(Dataset excerpts)
|---|
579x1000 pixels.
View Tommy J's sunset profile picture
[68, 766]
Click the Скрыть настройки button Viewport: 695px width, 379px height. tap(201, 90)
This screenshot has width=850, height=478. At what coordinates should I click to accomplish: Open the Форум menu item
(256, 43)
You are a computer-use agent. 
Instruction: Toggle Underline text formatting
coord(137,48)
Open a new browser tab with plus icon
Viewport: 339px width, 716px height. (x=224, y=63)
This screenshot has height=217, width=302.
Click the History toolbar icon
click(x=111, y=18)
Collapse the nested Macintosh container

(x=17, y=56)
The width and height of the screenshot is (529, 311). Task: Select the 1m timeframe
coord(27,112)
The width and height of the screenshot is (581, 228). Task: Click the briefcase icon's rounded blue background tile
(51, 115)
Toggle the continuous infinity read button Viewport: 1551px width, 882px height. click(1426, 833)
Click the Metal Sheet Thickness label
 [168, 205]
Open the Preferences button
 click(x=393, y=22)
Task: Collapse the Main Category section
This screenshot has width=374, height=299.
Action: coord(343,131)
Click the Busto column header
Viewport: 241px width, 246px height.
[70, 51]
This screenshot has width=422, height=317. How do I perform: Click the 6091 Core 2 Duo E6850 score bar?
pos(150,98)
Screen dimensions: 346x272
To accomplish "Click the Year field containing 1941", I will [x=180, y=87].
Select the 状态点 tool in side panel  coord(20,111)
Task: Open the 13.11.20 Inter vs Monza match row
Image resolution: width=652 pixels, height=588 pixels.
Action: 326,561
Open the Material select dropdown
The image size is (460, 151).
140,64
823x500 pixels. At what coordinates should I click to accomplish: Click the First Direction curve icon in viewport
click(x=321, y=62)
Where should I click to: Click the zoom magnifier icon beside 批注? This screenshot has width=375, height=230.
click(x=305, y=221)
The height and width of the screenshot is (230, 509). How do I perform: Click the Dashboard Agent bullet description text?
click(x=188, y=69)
|---|
* **Try it**
Transcribe the records above exactly as they appear.

* **Written response**
579x1000 pixels.
View Tommy J's sunset profile picture
[68, 766]
Click the Скрыть настройки button Viewport: 695px width, 379px height. tap(201, 90)
This screenshot has width=850, height=478. At what coordinates should I click to accomplish: Open the Форум menu item
(256, 43)
You are a computer-use agent. 
Instruction: Toggle Underline text formatting
coord(137,48)
Open a new browser tab with plus icon
Viewport: 339px width, 716px height. (x=224, y=63)
This screenshot has height=217, width=302.
Click the History toolbar icon
click(x=111, y=18)
Collapse the nested Macintosh container

(x=17, y=56)
The width and height of the screenshot is (529, 311). Task: Select the 1m timeframe
coord(27,112)
The width and height of the screenshot is (581, 228). Task: Click the briefcase icon's rounded blue background tile
(51, 115)
Toggle the continuous infinity read button Viewport: 1551px width, 882px height. click(1426, 833)
Click the Metal Sheet Thickness label
 [168, 205]
Open the Preferences button
 click(x=393, y=22)
Task: Collapse the Main Category section
This screenshot has width=374, height=299.
Action: coord(343,131)
Click the Busto column header
Viewport: 241px width, 246px height.
[70, 51]
This screenshot has width=422, height=317. How do I perform: Click the 6091 Core 2 Duo E6850 score bar?
pos(150,98)
Screen dimensions: 346x272
To accomplish "Click the Year field containing 1941", I will [x=180, y=87].
Select the 状态点 tool in side panel  coord(20,111)
Task: Open the 13.11.20 Inter vs Monza match row
Image resolution: width=652 pixels, height=588 pixels.
Action: 326,561
Open the Material select dropdown
The image size is (460, 151).
140,64
823x500 pixels. At what coordinates should I click to accomplish: Click the First Direction curve icon in viewport
click(x=321, y=62)
Where should I click to: Click the zoom magnifier icon beside 批注? This screenshot has width=375, height=230.
click(x=305, y=221)
The height and width of the screenshot is (230, 509). How do I perform: Click the Dashboard Agent bullet description text?
click(x=188, y=69)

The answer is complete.